Pre-Meeting Workshop

Monday, June 10 | 8:30 a.m. - 12:00 p.m. MDT

Workshop

The MODTRAN Statistical Band Model Algorithm and Application of the Model as a Tool for Sensor Calibration

The MODTRAN® (MODerate resolution atmospheric TRANsmission) radiative transfer model enjoys worldwide acceptance as a sensor spectral channel radiance simulation and validation tool. Since its inception in the late 1980s, the MODTRAN statistical band model gained popularity for both its greatly enhanced speed relative to the first principle, line-by-line codes of the day (in particular, FASCODE), and for its comparable radiometric accuracy. While there have been many substantial advances to the MODTRAN band model transmittance algorithm over almost four decades, the core of the statistical algorithm remains a constant. In this session, the MODTRAN statistical band model transmittance algorithm will be described. This will be followed by a demonstration of MODTRAN’s use, including an opportunity for participants to request calculations for problems of interest.

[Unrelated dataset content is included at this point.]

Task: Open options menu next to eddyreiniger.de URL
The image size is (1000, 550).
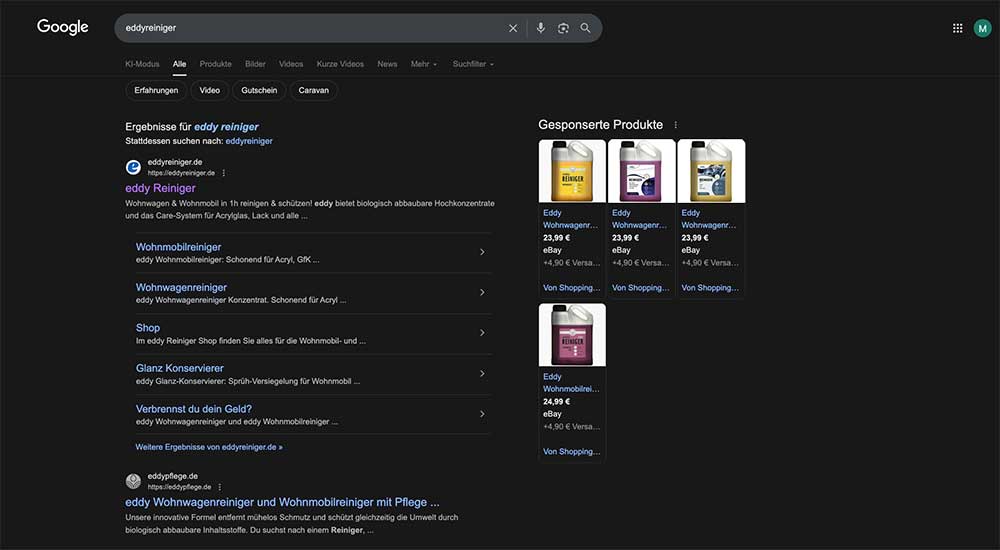Action: pyautogui.click(x=224, y=173)
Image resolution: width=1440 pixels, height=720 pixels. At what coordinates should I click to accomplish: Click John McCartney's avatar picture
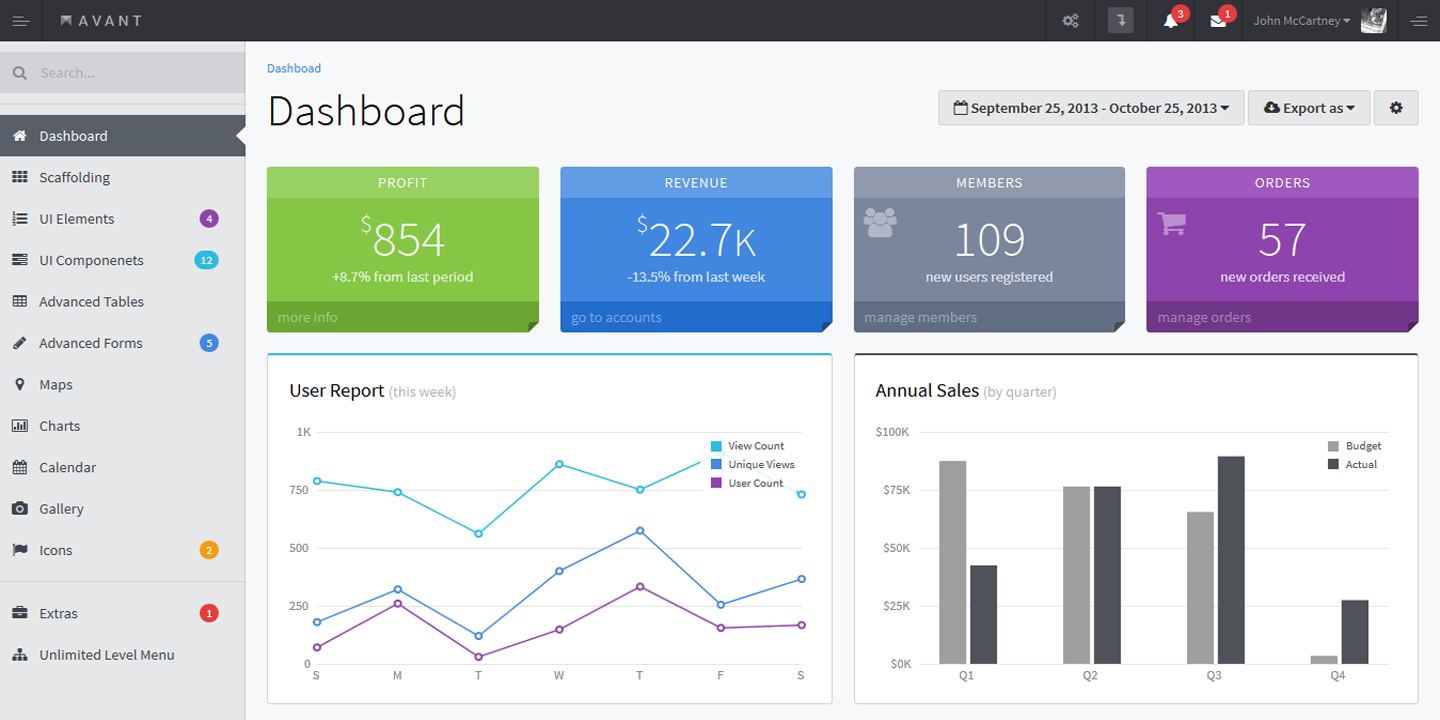[1373, 20]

Dr. Alexander Berk, Principal Scientist, Spectral Sciences, Inc.

Dr. Alexander Berk’s first project upon joining Spectral Sciences, Inc. (SSI) in 1986 was an effort to increase the spectral resolution of LOWTRAN, leading to the development of MODTRAN. His research activities have concentrated on narrow spectral channel radiative transfer (RT) and the modeling of absorption, scattering, radiance, flux, and remote sensing phenomena in the ultraviolet, visible, infrared, microwave, and longer wavelength spectral regions. As the lead developer of MODTRAN, he greatly enhanced the accuracy of the MODTRAN band model RT algorithm, collaborated on the development of the first statistical correlated-k algorithm, generalized the plane-parallel DISORT discrete ordinate scattering model for application to MODTRAN’s spherical shell layered atmosphere, and introduced a new and rapid line-by-line radiance algorithm. Dr. Berk is also the lead model developer for the Direct Simulation Monte Carlo (DSMC) RT algorithms in MCScene, SSI’s state-of-the-art 3D hyperspectral image simulation software; for this model, Dr. Berk reformulated the RT equations to enable spectral channel solar and thermal radiances to be computed without requiring sub-channel spectral sampling, accelerating processing by orders of magnitude. His current work includes involvement in the development of polarimetric VDISORT and MODTRAN7, introducing a 3-parameter spectrally universal (UV to RF) molecular line shape function, development of twilight MODTRAN, and extending MCScene and MODTRAN RT through the air-water interface and into the underwater environment.